SELECTION:
-=-=-

As with all CMSI events and conference volumes, countless individuals have made vital contributions. While it is not possible to list them individu­ally, the editor extends his sincere gratitude to all concerned. The support of the leadership of NWC, and of the U.S. Navy more broadly, has been crucial to our efforts. Finally, the Naval Institute Press is to be commended for its profession­alism and dedication to the Studies in Chinese Maritime Development series in which this sixth volume appears. That series is the product of nearly a decade of constructive collaboration between two vital historic centers of American thinking on sea power: Annapolis and Newport.

Andrew Sven Erickson

Newport, Rhode Island

December 2016

 

INTRODUCTION TO “STUDIES IN CHINESE MARITIME DEVELOPMENT” SERIES

Andrew S. Erickson, editor

Powered by the world’s second largest economy and defense budget, China is going to sea with a scale and sophistication that no continental power ever before sustained in the modern era. Its three sea forces are all leaders in their own right: the world’s second-largest blue water navy, the world’s largest blue water coast guard, and the world’s largest (and virtually only) maritime militia.

While paramount leader Xi Jinping is working to transform his nation further into a “great maritime power,” at a minimum today’s Middle Kingdom is already a hybrid land-sea power. Amid European decline and American fiscal and strate­gic challenges, this historic transformation has the potential to end six centuries of largely Western dominance of the world’s oceans. To properly inform its strategy and policy, the U.S. Navy and nation must understand this momentous sea change.

Since its establishment in 2006 the China Maritime Studies Institute has been conducting research and holding conferences covering the broad waterfront of Chinese oceanic efforts in order to advise U.S. Navy leadership and support the Naval War College in its core mission area of helping to define the future Navy. The Studies in Chinese Maritime Development series assembles the resulting pro­ceedings into edited volumes focusing on specific topics of importance to further understand the dynamics of these changes.

Previous Titles in the Series

China’s Future Nuclear Submarine Force

China’s Energy Strategy: The Impact on Beijing’s Maritime Policies

China Goes to Sea: Maritime Transformation in Comparative Historical Perspective

China, the United States and 21st-Century Sea Power: Defining a Maritime Security Partnership

Chinese Aerospace Power: Evolving Maritime Roles

 

RELATED READING

BACKGROUND AND SUMMARY OF VOLUME, AS WELL AS EDITOR’S FURTHER ANALYSIS AND POLICY RECOMMENDATIONS:

Andrew S. Erickson, “China’s Naval Shipbuilding Sets Sail,” The National Interest, 8 February 2017.

The United States needs to reengineer a naval shipbuilding “sweet spot.”

China has parlayed the world’s second-largest economy and second-largest defense budget into the world’s largest ongoing comprehensive naval buildup, which has already yielded the world’s second-largest navy. All that is only part of an extraordinary maritime transformation—modern history’s sole example of a land power becoming a hybrid land-sea power on a sustained basis. Underwriting this transition are a vast network of ports, shipping lines and financial systems, and increasingly advanced ships. It also raises the rare prospect of a top-tier non-Western sea power in peacetime, one of the few instances to occur since the Ming Dynasty developed cutting-edge nautical technologies and briefly projected unrivaled power across the Indian Ocean six centuries ago. These factors raise a critical question for our age: Where is China headed at sea, and to what end?

-=-=-

DATA EXTRACT:
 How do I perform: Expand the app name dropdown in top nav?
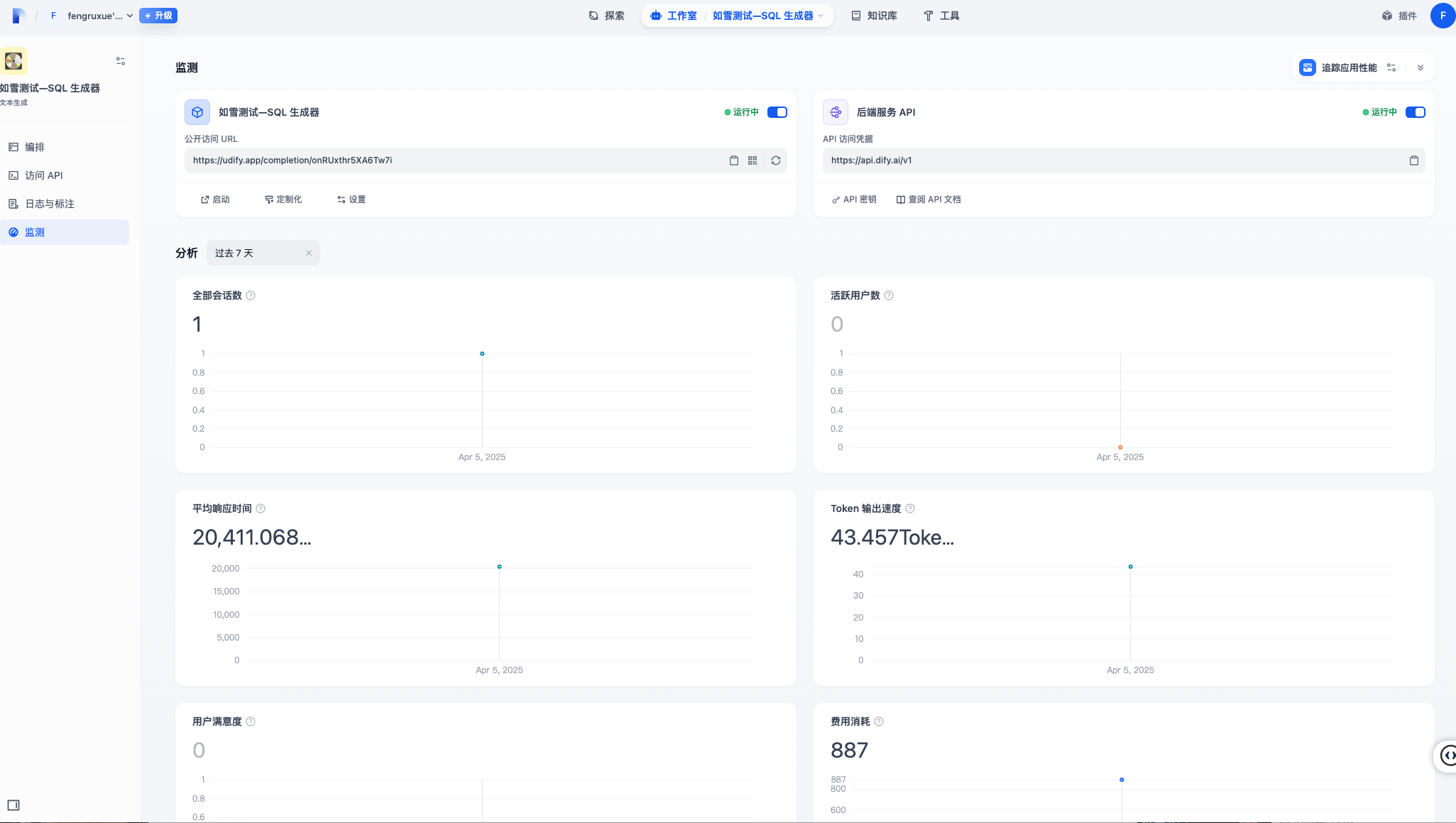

-=-=-

WHAT YOU WILL DO:
[1] In the passage on China's maritime development, in what year was the China Maritime Studies Institute established?
[2] Pick up the passage on China's maritime development after its final sentence and keep writing it.

ANSWERS FOR THIS EXERCISE:
[1] 2006

[2]
Ships are the physical embodiment of naval strategy and an essential element through which a nation achieves the ends of maritime strategy. China has three major sea forces: the navy, coast guard and maritime militia. Of them, the navy is China’s primary force beyond the near seas (such as the Yellow, East China and South China Seas) as well as the critical measure of its sophistication in shipbuilding. Yet, unlike every other major shipbuilding power, China does not reveal how many warships of each class it intends to build.

The strategic goals and guidance of the party, state and People’s Liberation Army determine Chinese naval shipbuilding choices. To rationalize ship and weapons-system design with naval strategy, two main research organizations perform analysis: the strategically focused Naval Research Institute and the technically focused Naval Armament Research Institute. This is part of a larger Weapons and Armament Development Strategy drafted by the General Armament Department and approved by the Central Military Commission. It helps inform China’s more than twenty-six thousand national standards and more than eleven thousand military standards, with the naval subset compiled in a two-thousand-plus-page volume titled “General Specifications for Naval Ships.”

For now at least, open sources do not deeply illuminate the specifics of this planning process, thereby constraining the potential for deductive analysis. Fortunately, extensive production by China’s shipbuilding industry (SBI) already offers a bonanza for inductive analysis, particularly through the interdisciplinary approach pioneered by the Naval War College’s China Maritime Studies Institute. As the editor for the sixth volume in CMSI’s conference book series, “Studies in Chinese Maritime Development,” I assembled a diverse group of some of the world’s leading specialists and had them address the following questions:

  1. What are China’s prospects for success in key areas of naval shipbuilding?
  2. What are the likely results for China’s navy?
  3. What are the larger implications, particularly for the U.S. Navy (USN)? … … …

 

FULL-LENGTH REVIEW

Michael DeBoer; review of Andrew S. Erickson, ed., Chinese Naval Shipbuilding: An Ambitious and Uncertain Course (Annapolis, MD: Naval Institute Press, 2016); Center for International Maritime Security (CIMSEC), 9 January 2017.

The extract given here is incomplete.